For many start-ups and other organizations whose evolution has already happened, this is preaching to the converted. For others it may be less obvious, or not necessarily required. This is because sometimes, retaining a traditional approach towards IT Operations might still fit the business requirements especially where adopting Agile methodologies would not create considerable value. In other circumstances, both Agile and waterfall approaches may co-exist as a combination, depending on the specific targets or objectives of the given organizational area.
If, however, an organization is operating within a dynamic and continuously changing business environment (no matter at what pace), then evolving towards modern practices for IT Operations is of great importance and should be thoroughly considered. Such modern practices mandate automation as part of their strategic vision and automation within IT Operations is an investment, an effort to yield results in the longer term.
The time for such effort is now. Within MITA Service Management, IT Operations is also heading towards the evolution by embracing wider cloud skills and embarking on the software mentality – given the transformation of infrastructure from hardware to more software-based. This is positively disrupting the Agency’s front-line areas of monitoring and event management, desktop-related infrastructure and tools, email and areas who support other functions through the delivery of underpinning systems. The need for more collaboration (elimination of silos) and other skills across various dimensions beyond technology, also form part of the journey. This ensures a positive user experience starting from the Agency’s first lines of contact where the typical day-to-day issues are handled, administered, and managed.
The aim is to pursue more proactivity, with automation playing a critical part also in incident management, Data Centre Infrastructure Management (DCIM) and more.

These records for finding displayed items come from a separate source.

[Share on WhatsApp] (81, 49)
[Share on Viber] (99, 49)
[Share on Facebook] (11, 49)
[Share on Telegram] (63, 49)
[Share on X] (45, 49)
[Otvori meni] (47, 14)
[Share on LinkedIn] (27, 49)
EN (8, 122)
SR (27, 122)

Our belief is that setting a target for improving IT Operations should not be the end state but simply a stage in a never-ending iterative journey. Retaining skills for existing monolithic services should be balanced with investment in innovation thus ensuring Government services within this fourth industrial revolution are covered with round the clock visibility complemented with underlying automation to trigger the required reaction, anticipating situations, provisioning of resources, and so on.
Automation combined with the software-nature of infrastructure gives us additional eyes and ears to watch over the ecosystem while also allowing the development of mechanisms to predict and better react to arising issues.

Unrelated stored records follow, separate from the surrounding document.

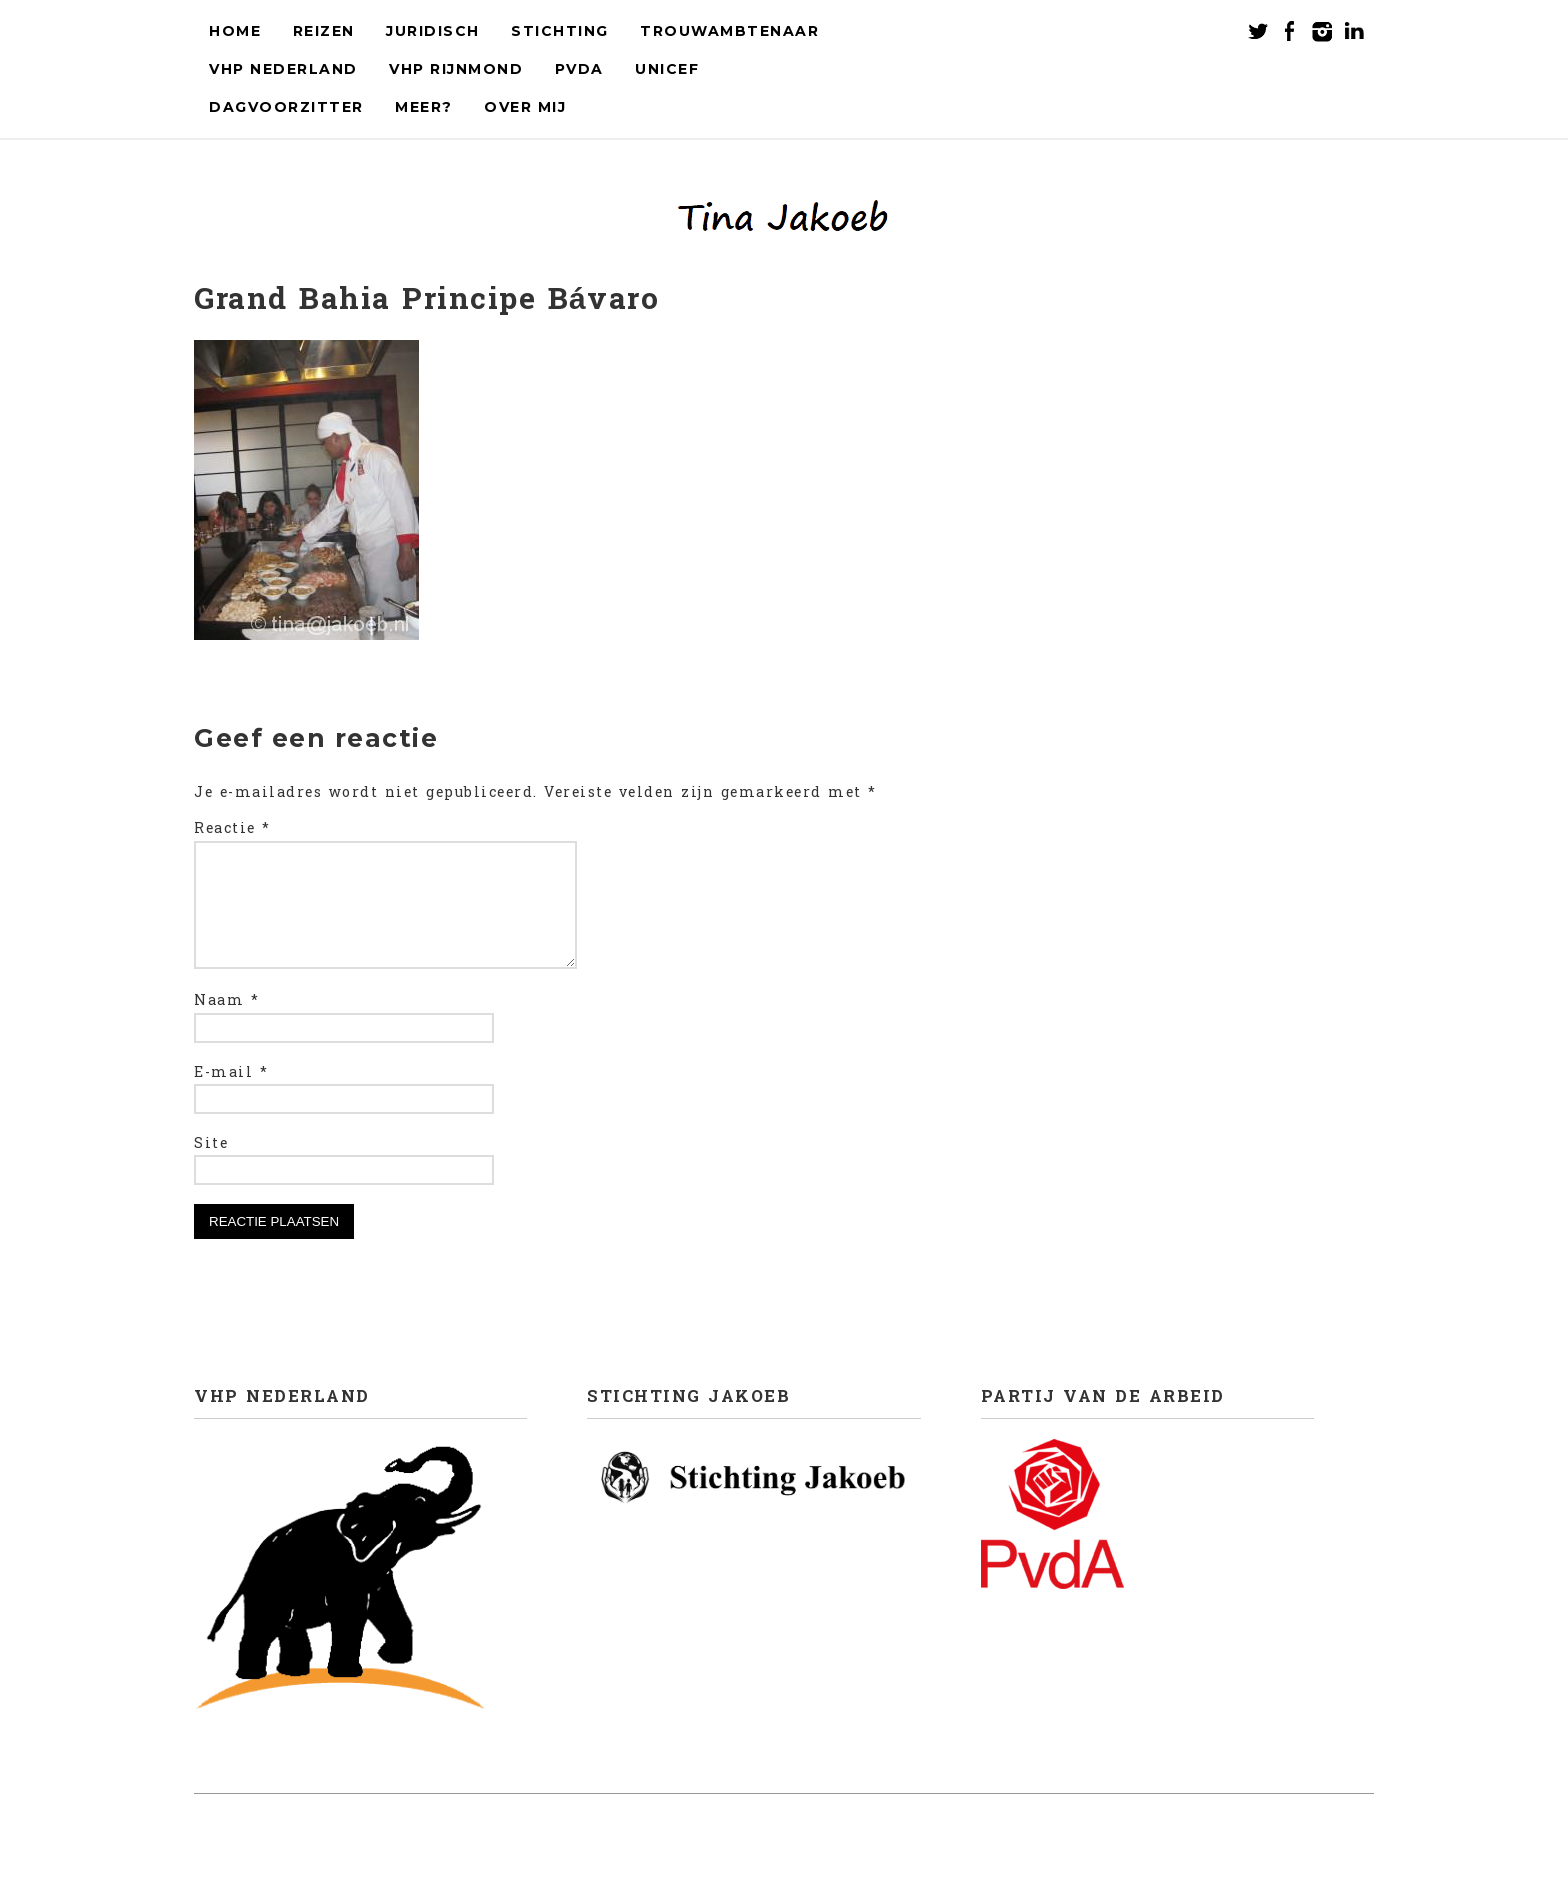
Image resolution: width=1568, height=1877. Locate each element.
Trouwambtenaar (729, 31)
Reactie (232, 829)
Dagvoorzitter (286, 107)
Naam (226, 1025)
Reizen (324, 31)
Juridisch (433, 31)
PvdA (579, 69)
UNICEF (667, 69)
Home (235, 31)
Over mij (525, 107)
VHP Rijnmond (456, 69)
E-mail (231, 1097)
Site (211, 1168)
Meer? (424, 107)
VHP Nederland (283, 69)
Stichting (560, 31)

This is a critical vision. The client business, be it private, or public, changes in an ongoing and exponential manner. This was evident during the first quarter of 2020 with the COVID-19 emergency when many organizations had to quickly adapt to the overnight changing needs of the business.
Therefore, our mindset is that IT Operations should continually grow, be more agile and always refine to fit in the current context as it evolves. We need to make sure that IT Operations are prepared for the needs of tomorrow. This is the plan to execute while continuously seeking business feedback, and hence ensuring value not only to Government but to the entire nation. This is also accomplished through critical contribution from the organizational IT operations and its front lines which we aim to enforce and continually evolve, with support from automation.